The Public Relations Society of America has approximately 30,000 members across 110 chapters. It is the largest PR trade association in the United States. Its IRS Form 990 filings are public. Everything-PR reviewed twelve years of PRSA's 990 filings, from fiscal 2013 through fiscal 2024, and compiled the results in the 2026 PR Executive Compensation Index.

PRSA reports approximately $11 to $12 million in annual revenue across recent fiscal years, with roughly 60 to 65 percent from member dues and most of the balance from the annual PRSA Icon conference, accreditation fees, and Public Relations Journal advertising. The Society employs approximately 40 people at its 120 Wall Street headquarters in New York. Its fiscal year runs on the calendar. Its EIN is 13-1582190.

The record over twelve years shows something the PR industry rarely discusses: PRSA has largely selected association, media and business executives to run the organization rather than career public relations practitioners. The longest-tenured operational leaders inside the Society sit in the senior VP tier — and several of them have been there longer than the CEOs.

This is a history of who has been paid, how much, and what it says about how the largest PR association in America has operated.

The four CEOs of the past twelve years

PRSA has had four chief executives since 2013: William M. Murray, Joseph P. Truncale, Philip T. Bonaventura (twice, in two interim stretches), and Linda Thomas Brooks. The CEO seat sits under an annual delegate Assembly and a rotating board of directors — governance structures inherited from PRSA's 1947 founding as the merger of the American Council on Public Relations and the National Association of Public Relations Counsel. Each CEO transition since 2013 happened for a different reason. Each executive was paid differently. And each hire signals something specific about what PRSA's board wanted at the time.

William M. Murray — 2007 to March 2014

Murray was named Chief Operating Officer of PRSA in 2007. On October 20, 2013, the PRSA Assembly formally gave him the title of Chief Executive Officer. Before that, for more than sixty years, PRSA's CEO title had been held by an elected volunteer officer of the Society, not by paid staff. Murray was the first professional executive to formally hold the CEO title.

His compensation, per Form 990:

  • 2013 — $375,805 (with an additional bonus/incentive of approximately $63,058 disclosed separately by the O'Dwyer Company)
  • 2014 — $225,566 (partial year; he resigned March 7, 2014)

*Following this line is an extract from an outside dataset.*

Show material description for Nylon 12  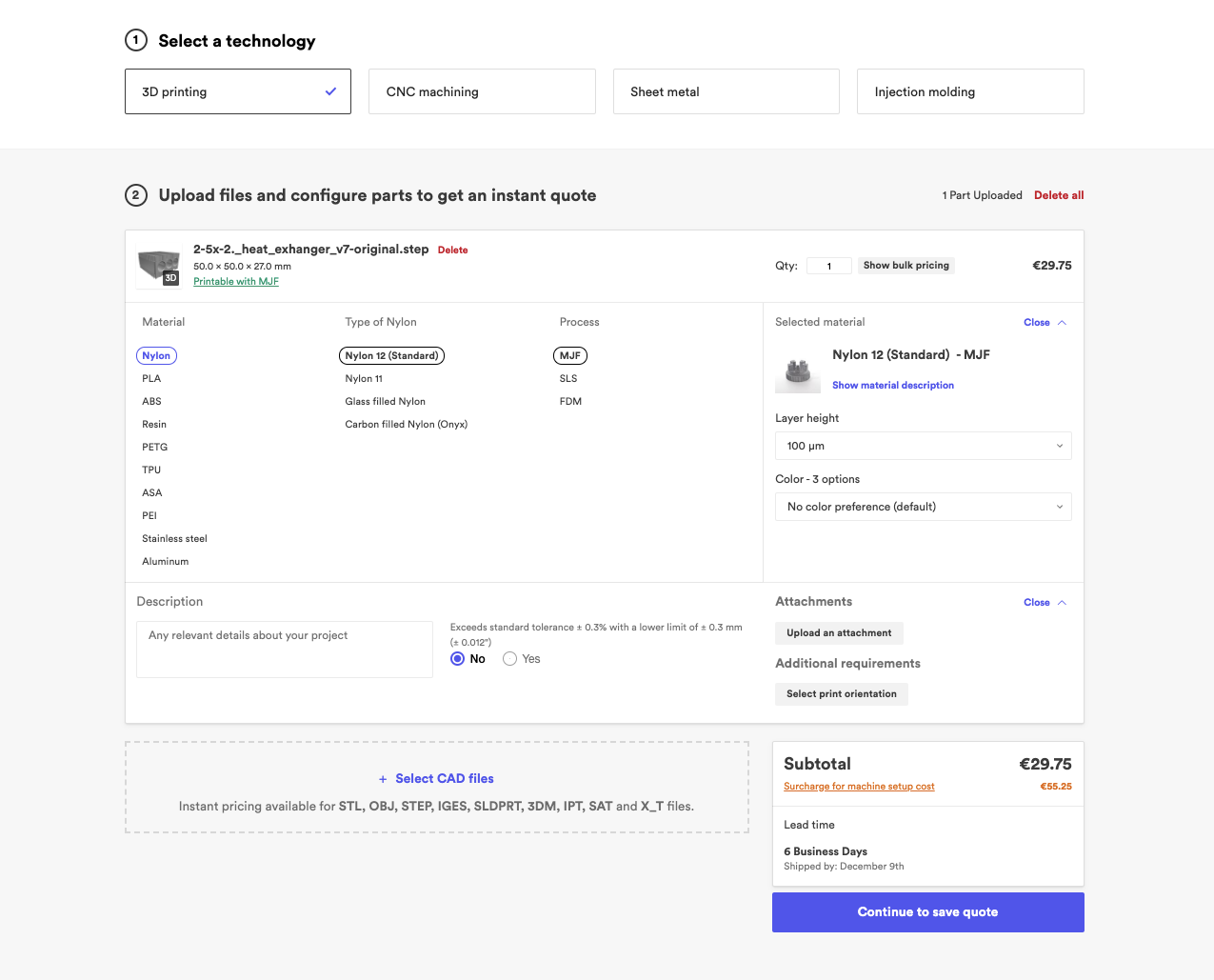coord(892,385)
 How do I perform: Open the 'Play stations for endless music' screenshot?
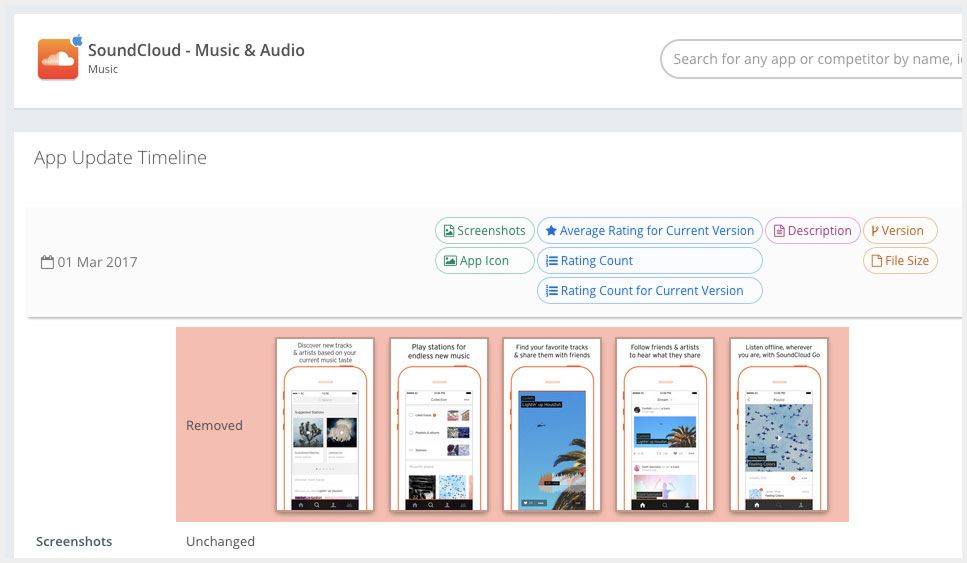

Murray announced his resignation on March 7, 2014, five months into his formal CEO tenure. His public statement was that "the time has come for me to leave PRSA and pursue new challenges." He had been with PRSA for seven years overall. He did not name a next role.

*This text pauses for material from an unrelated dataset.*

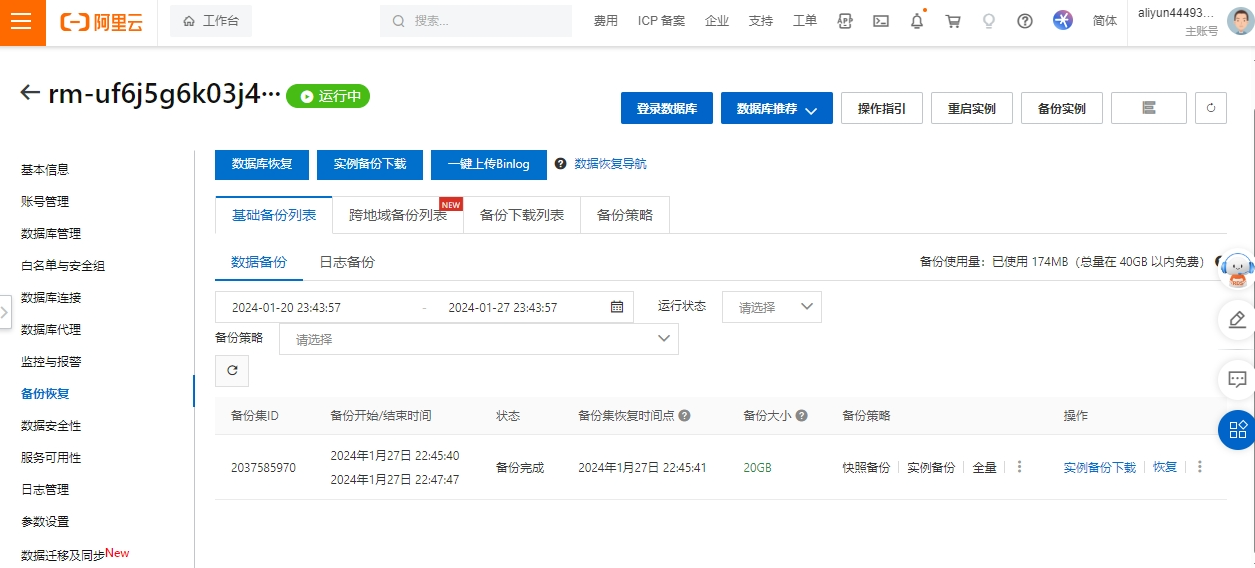Screen dimensions: 1255x568
Task: Expand the 运行状态 dropdown
Action: click(x=772, y=307)
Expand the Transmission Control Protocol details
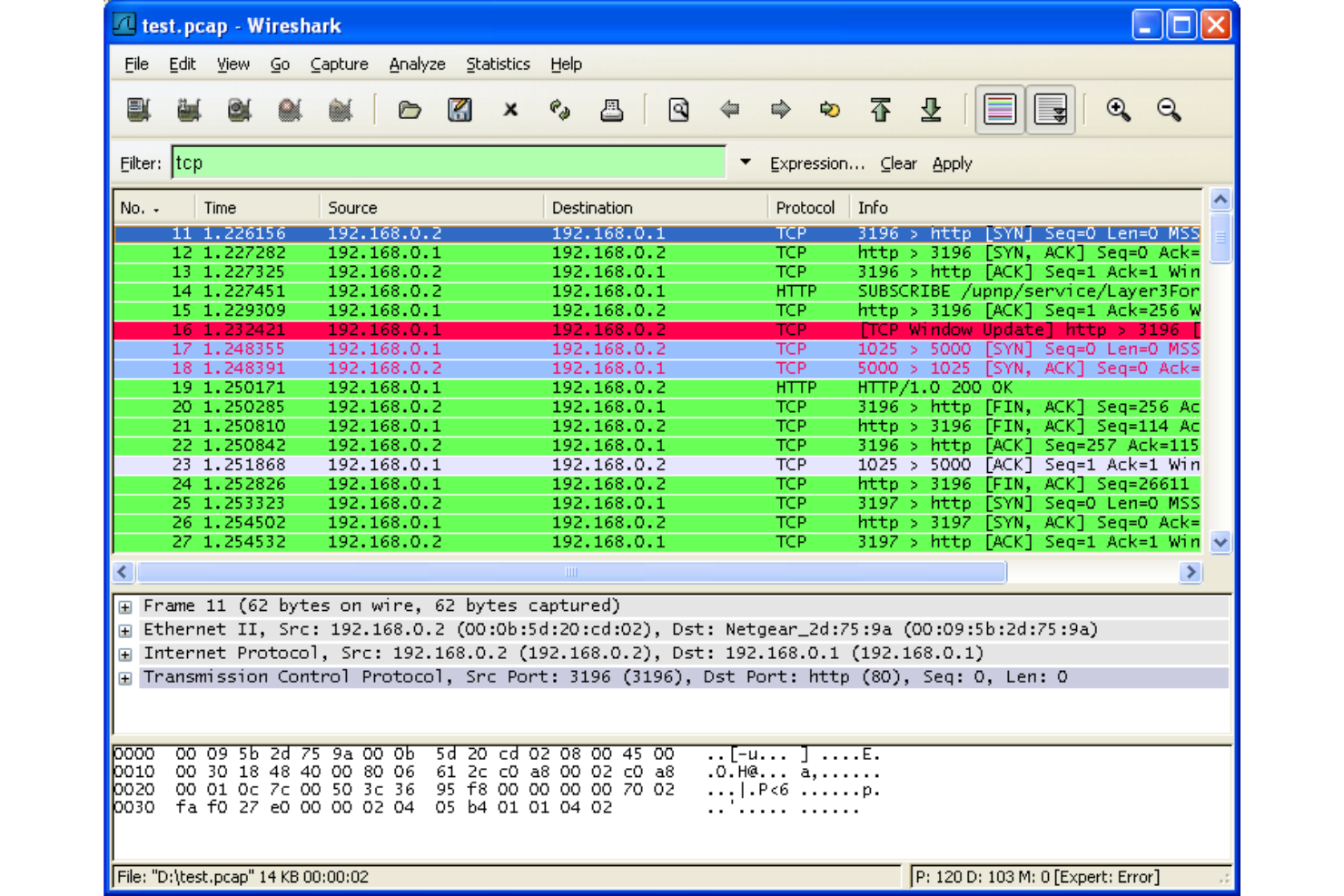The image size is (1344, 896). tap(125, 676)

Joseph P. Truncale — January 2015 to December 2019

PRSA's board took nearly a year to find Murray's successor. On November 3, 2014, the Society announced Joseph P. Truncale as its next CEO. He started in January 2015 on a five-year contract that spanned two chair cycles of PRSA's board.

Truncale was not a PR professional. He held a Ph.D. in Media, Culture and Communications from New York University. He had spent thirty years at the National Association for Printing Leadership (NAPL) — joining as director of member relations in December 1984, becoming executive vice president in 1991, and serving as president and CEO from 2002 until his move to PRSA. He was hired for association-management experience, not PR craft.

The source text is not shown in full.